◆ **Work request**: As the answer, give a copy of each line below that includes the word "agent".

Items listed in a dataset

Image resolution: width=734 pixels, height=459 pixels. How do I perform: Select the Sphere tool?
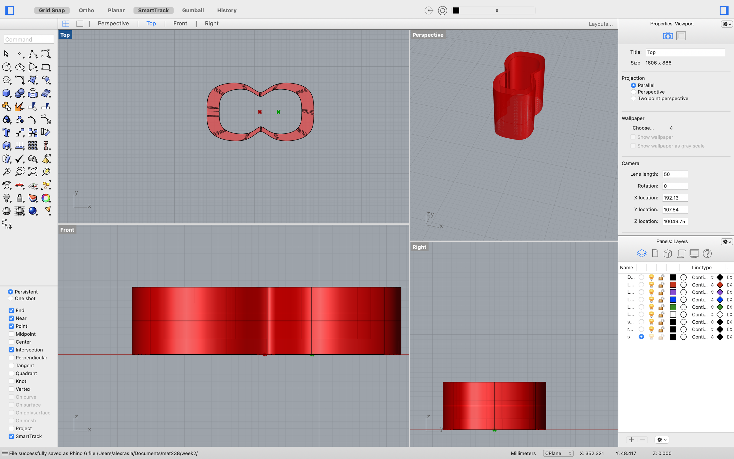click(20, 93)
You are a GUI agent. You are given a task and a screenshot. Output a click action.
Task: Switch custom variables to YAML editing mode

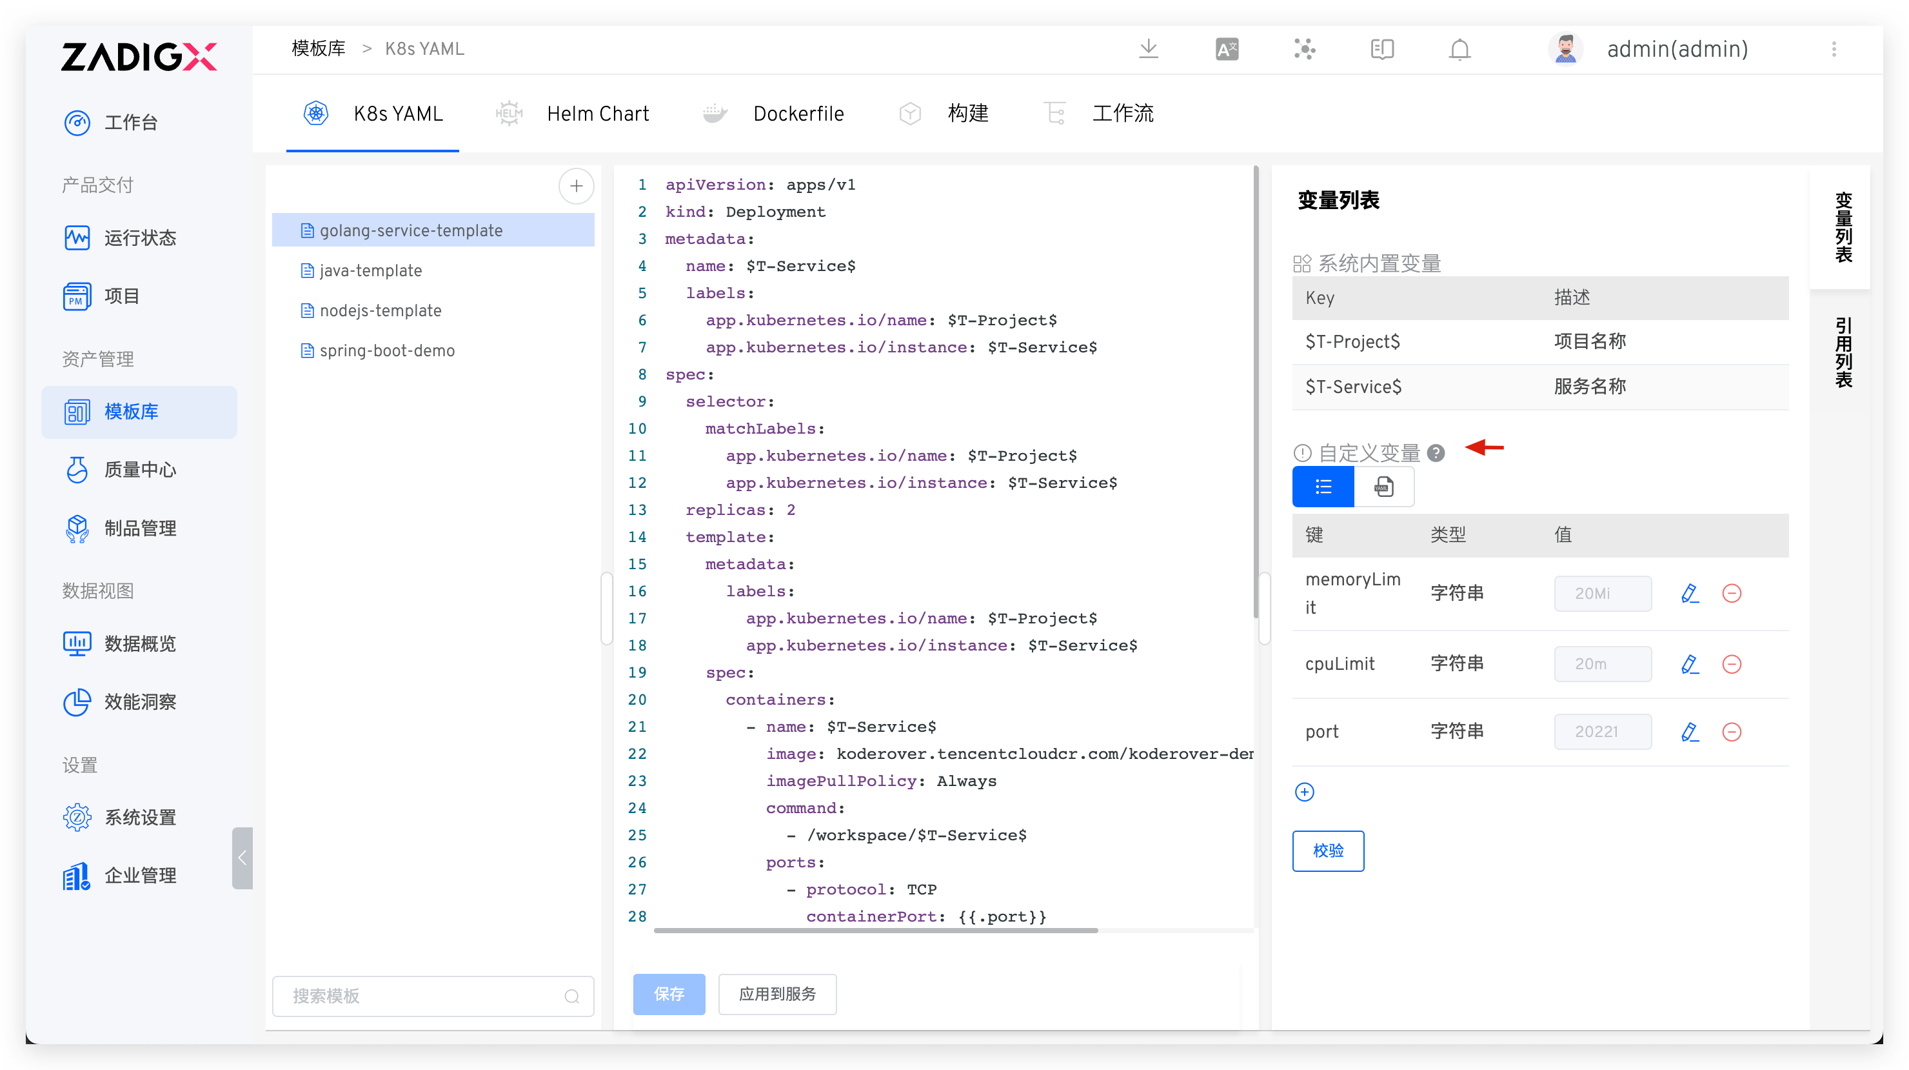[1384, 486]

---

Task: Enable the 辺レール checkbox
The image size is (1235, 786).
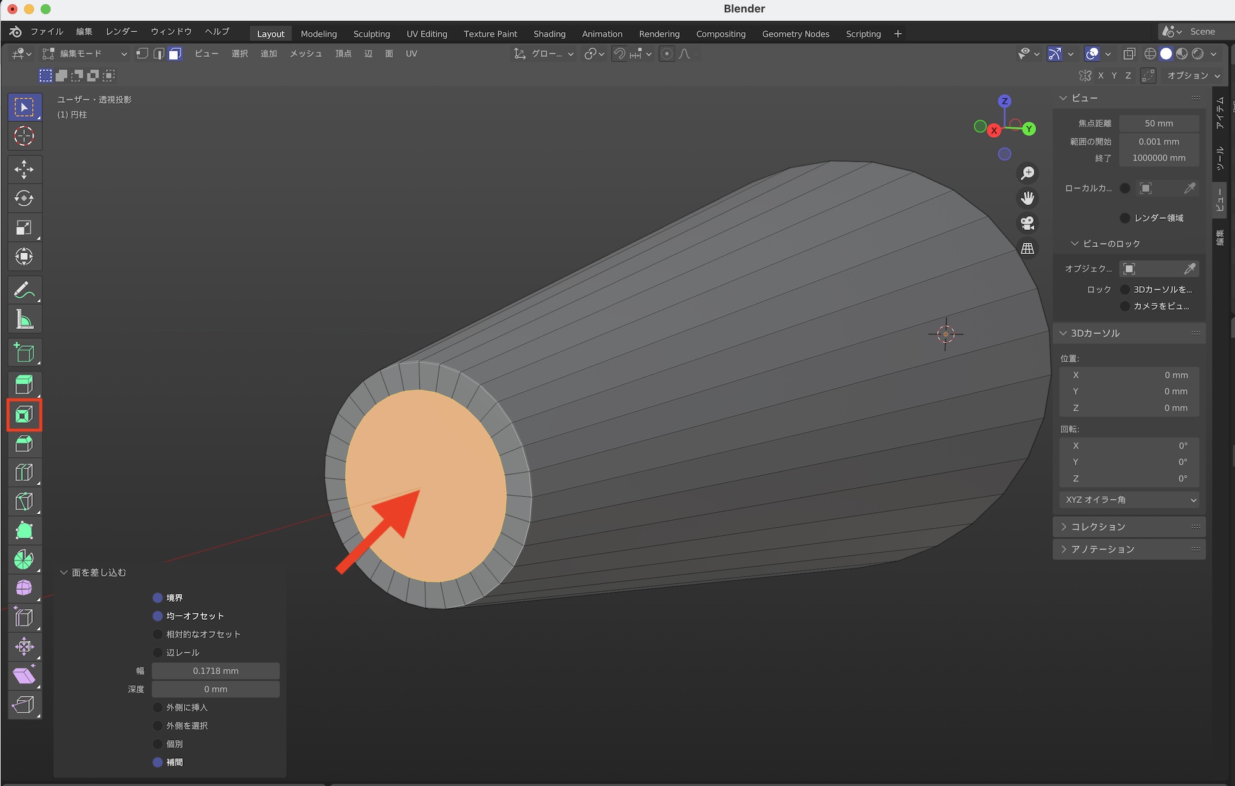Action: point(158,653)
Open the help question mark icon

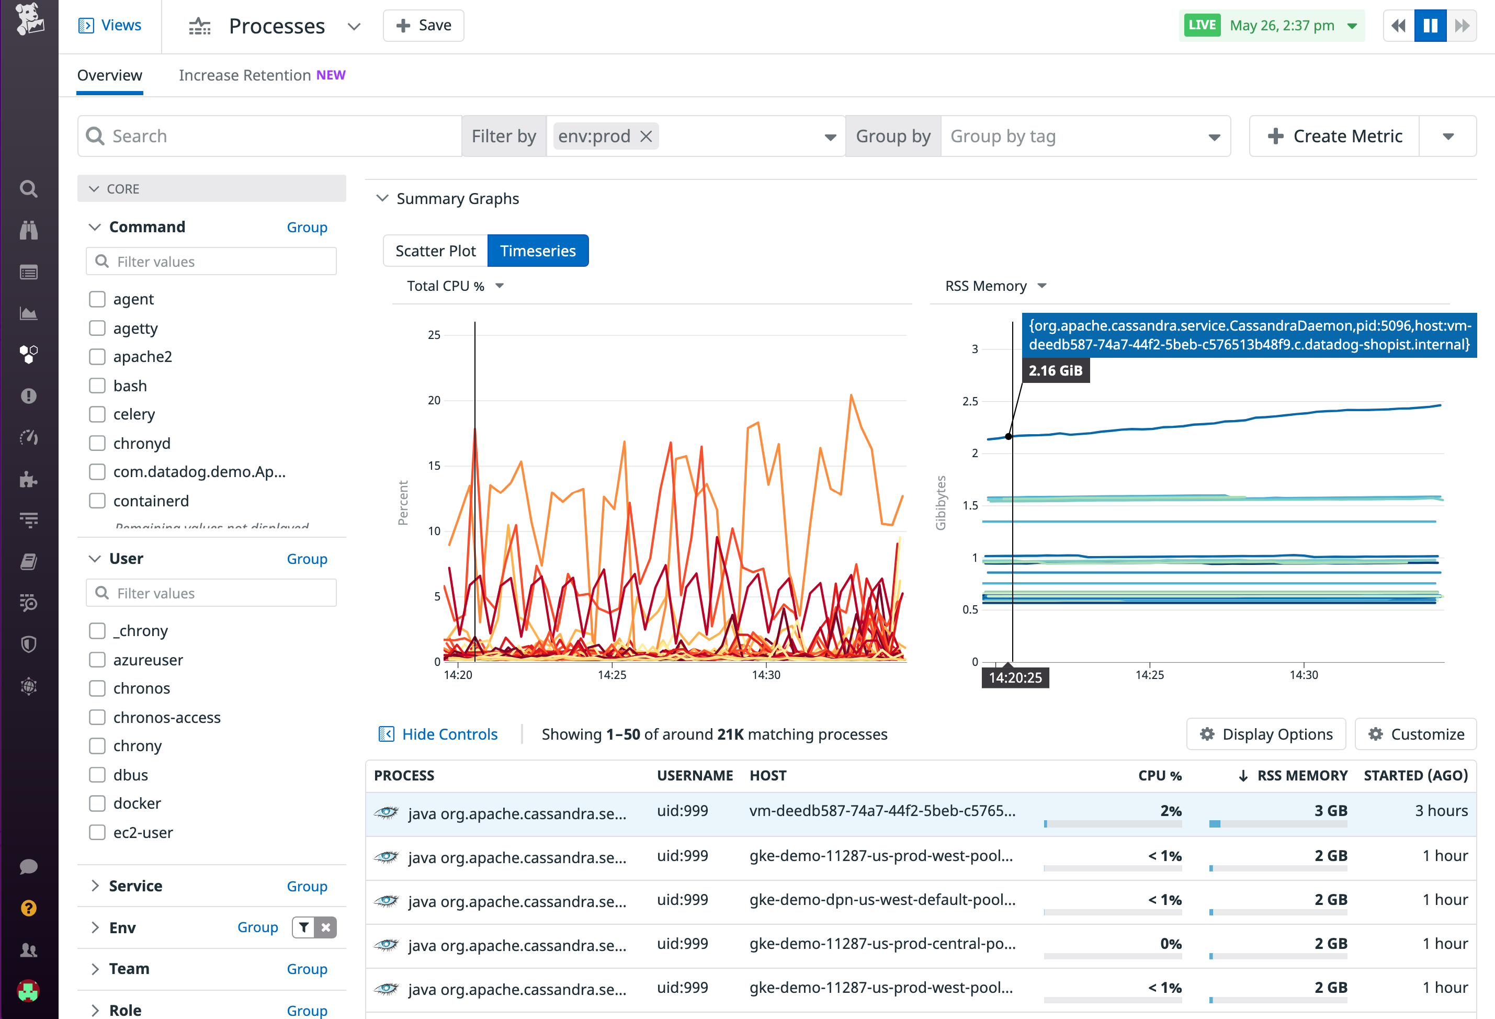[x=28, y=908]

--

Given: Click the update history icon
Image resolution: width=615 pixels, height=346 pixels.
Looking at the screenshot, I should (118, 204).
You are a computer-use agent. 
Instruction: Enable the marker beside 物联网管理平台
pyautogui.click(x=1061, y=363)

◆ **Reply to the exercise**:
You are a GUI agent. You are given a task and a screenshot. Output a click action.
You are a computer-use agent. 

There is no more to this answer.